Confused in choosing an insurance types or mutual funds? Understand first
you need to buy one of these products. Because of these two things are
different between each other. Do you need a protection or you want to invest.
Understand a financial product does require a deeper understanding. Somehow and
something to do with the money must be careful in using it. Consider the
differences in mutual funds and insurance products so that you can manage your
finances optimally. Money as a means of payment that has a cash value. Keep in
mind if you only save money at home, surely it is a bad thing. Every year is
definitely value for money will continue to decline. One of the reasons is
affected by inflation. So you have to allocate the money that is owned by you.

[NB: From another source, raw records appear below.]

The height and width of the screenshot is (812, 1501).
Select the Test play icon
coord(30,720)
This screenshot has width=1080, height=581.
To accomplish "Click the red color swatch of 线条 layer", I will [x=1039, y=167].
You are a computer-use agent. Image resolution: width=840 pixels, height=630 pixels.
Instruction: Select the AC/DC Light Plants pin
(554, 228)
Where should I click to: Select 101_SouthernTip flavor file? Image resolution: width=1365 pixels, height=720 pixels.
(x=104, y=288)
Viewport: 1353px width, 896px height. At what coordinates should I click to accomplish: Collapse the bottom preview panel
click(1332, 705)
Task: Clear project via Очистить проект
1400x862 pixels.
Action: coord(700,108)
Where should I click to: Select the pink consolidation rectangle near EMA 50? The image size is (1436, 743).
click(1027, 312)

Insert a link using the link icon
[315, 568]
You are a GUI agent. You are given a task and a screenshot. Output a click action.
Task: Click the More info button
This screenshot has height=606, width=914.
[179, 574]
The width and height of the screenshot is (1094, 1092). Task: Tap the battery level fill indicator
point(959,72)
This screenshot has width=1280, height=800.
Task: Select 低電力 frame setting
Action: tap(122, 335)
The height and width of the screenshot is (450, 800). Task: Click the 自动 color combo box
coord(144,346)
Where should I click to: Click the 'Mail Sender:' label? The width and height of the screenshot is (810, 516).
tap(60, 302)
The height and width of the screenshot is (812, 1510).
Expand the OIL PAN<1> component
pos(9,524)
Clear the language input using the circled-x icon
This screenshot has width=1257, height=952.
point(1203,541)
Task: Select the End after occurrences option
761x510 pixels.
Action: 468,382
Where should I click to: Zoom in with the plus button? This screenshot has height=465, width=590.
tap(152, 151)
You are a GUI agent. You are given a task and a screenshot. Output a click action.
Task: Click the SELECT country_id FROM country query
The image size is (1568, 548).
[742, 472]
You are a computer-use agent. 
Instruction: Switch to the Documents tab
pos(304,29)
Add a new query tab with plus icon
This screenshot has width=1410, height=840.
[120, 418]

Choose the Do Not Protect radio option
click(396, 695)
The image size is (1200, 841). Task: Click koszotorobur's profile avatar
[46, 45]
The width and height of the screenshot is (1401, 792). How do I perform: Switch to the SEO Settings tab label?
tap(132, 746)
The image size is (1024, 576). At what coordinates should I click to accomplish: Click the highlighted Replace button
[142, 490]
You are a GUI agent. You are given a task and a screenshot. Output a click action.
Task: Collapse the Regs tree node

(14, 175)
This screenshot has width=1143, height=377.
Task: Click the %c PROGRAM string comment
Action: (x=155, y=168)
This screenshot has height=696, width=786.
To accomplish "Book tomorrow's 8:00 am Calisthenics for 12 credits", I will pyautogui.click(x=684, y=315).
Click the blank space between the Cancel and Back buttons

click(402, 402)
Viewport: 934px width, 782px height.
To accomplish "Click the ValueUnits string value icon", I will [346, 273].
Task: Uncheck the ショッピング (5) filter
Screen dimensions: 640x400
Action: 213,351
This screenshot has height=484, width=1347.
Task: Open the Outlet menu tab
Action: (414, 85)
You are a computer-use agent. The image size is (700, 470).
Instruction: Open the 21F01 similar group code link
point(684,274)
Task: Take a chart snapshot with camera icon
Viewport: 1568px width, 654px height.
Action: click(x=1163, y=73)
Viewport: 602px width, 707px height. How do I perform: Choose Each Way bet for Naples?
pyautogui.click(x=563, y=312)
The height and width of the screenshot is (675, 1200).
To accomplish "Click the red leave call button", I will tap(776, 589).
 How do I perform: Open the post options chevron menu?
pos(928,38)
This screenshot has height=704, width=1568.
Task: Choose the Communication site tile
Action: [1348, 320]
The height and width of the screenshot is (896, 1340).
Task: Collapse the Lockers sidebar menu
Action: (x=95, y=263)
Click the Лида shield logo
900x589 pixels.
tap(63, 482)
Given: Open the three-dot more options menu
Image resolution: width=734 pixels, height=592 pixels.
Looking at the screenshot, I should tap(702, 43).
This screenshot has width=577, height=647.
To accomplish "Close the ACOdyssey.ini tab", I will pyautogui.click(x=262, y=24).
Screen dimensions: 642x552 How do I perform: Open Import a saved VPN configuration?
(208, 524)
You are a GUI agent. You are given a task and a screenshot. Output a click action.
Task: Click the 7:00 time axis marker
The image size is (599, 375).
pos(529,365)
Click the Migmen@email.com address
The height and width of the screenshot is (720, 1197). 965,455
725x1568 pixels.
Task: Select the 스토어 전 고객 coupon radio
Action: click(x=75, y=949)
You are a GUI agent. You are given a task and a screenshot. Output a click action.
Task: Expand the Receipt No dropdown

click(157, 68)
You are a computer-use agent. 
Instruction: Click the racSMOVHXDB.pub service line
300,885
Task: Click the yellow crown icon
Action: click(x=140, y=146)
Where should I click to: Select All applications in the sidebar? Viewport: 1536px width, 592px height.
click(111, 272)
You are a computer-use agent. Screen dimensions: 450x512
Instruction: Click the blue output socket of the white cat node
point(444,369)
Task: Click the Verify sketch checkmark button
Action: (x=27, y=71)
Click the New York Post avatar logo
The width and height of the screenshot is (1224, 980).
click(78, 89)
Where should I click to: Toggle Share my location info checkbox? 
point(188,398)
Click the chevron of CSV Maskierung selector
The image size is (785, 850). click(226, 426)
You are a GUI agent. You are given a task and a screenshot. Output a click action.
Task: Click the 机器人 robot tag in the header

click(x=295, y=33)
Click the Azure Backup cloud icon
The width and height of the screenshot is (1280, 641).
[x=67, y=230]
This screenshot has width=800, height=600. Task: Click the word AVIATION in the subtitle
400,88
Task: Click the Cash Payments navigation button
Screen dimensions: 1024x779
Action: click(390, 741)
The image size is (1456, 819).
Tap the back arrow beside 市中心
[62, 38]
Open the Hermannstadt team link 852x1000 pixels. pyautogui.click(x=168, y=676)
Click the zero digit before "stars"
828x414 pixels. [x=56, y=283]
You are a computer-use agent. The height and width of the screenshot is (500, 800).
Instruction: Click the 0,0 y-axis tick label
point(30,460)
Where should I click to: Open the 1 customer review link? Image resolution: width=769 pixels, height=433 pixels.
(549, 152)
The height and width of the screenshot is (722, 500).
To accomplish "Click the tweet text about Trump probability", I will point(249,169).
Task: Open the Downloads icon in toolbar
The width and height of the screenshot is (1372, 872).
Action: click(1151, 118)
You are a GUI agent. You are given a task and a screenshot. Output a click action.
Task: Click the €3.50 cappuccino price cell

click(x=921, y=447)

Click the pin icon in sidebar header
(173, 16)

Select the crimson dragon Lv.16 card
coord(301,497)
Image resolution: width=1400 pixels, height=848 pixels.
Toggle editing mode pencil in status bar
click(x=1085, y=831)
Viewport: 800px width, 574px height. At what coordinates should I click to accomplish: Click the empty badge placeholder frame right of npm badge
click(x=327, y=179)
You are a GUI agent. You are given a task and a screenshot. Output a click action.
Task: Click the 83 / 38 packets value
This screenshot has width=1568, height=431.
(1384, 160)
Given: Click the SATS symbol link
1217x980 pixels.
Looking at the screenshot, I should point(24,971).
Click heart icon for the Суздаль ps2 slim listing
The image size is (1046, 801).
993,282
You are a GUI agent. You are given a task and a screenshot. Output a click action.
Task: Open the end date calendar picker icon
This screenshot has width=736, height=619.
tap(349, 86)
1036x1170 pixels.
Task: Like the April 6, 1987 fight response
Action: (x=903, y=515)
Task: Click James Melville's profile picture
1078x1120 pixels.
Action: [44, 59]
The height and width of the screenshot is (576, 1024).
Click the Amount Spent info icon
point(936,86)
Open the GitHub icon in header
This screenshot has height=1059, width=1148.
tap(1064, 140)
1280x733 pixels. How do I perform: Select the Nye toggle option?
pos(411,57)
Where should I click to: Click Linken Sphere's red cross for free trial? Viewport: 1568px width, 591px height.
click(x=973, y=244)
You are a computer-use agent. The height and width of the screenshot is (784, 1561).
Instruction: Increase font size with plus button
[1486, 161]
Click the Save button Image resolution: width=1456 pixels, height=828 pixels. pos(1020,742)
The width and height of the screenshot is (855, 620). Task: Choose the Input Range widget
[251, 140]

It is intended that the value of money in the future will have a greater value
than you keep it at home.
Differences in Life Insurance With Mutual Funds
Mutual funds are one of the products in the form of financial or
investment portfolios. Portfolios are securities such as stocks, bonds,
securities, and others. These funds may be known as a shopping cart for
potential investors who want to buy it. Mutual funds also have varying types.
Types of mutual funds in general are fixed-income funds, equity funds, money
market mutual funds, and mixed funds. It is almost the same with insurance.
Life insurance products also have 3 kinds of term life, endowment, and whole
life. However, insurance intended for those who want to buy a protection
racket. So you can conclude after understanding, mutual funds intended for
those who want to invest. But keep in mind, every investment is definitely at
risk. As the guidelines 'high risk, high return'. Risk owned by mutual funds is
a logical consequence. Profits to be generated is greater when compared with an
insurance product. The insurance companies usually give return per year with
guarantee. However, it does not mean an insurance product has a low interest.
That's not true, because the insurance companies also have someone who has experience
in finance. So you don’t have to worry about the performance of a company.
Because your deposited premium to the company, will be well managed. But keep
in mind, now there is a product called unit-linked insurance. Unit linked is a
modern product that is packed between the protection and the investment.
Unit-linked is different to the types of insurance that is on top. Usually
insurance products don’t provide a guarantee of interest premiums paid by the
customer.
Mutual funds into one investment recommended by a financial planner.
Some people already know about the mutual fund. But there are some of those who
have known, but did not know this mutual fund investing starts from where. Many
companies or banks have teamed up to distribute this product. Indeed, not all
banks to sell mutual funds, this will be the one of the penetration of mutual
fund investments are not popular with the public. These mutual funds managed by
the investment manager. The investment manager is a person whose job is to manage portfolio of securities based on the investment policy and is
responsible for the performance of the fund. The investment manager will sell
the units to the public, with the purchase of the unit then an investor would
entrust a number of funds that have been paid to the investment manager chosen
by him. An investment manager usually you give advice to investors. The
investment manager will buy a particular company's stock, or sell it, or
maintained. It requires a fee to pay for services to the investment manager.
Unlike the insurance products, it is only sold by insurance companies. So if
you want to buy an insurance product, then you have to buy it to a related
company. You no need to bother to think about it. You only pay a premium
conformed to your needs to get the life insurance policy.
By collecting funds from investors, investment managers will gain a
number of funds which will then be developed by it. Investors who have little
or minimal funds may follow investment in the form of securities. What is meant
by the effects are securities, such as promissory notes, commercial paper,
stocks, bonds, proof of debt, investment units, collective investment
contracts, futures contracts. Portfolio of securities managed by an investment
manager can be a collection of some types of effects (not just similar).
Investment Manager is a party whose business is managing a portfolio of
securities for customers or managing collective investment portfolio to a group
of customers. Unlike the life insurance companies and banks that do their own
business activities based on the laws and regulations in force. Investment
Manager is responsible for managing the funds collected in the fund and is
responsible for any investment activity, ranging from investment analysis,
decision-making, monitoring the market, or take action that might be required.
Investment managers receive remuneration in the form of management fees,
performance fees, and entry or exit fees.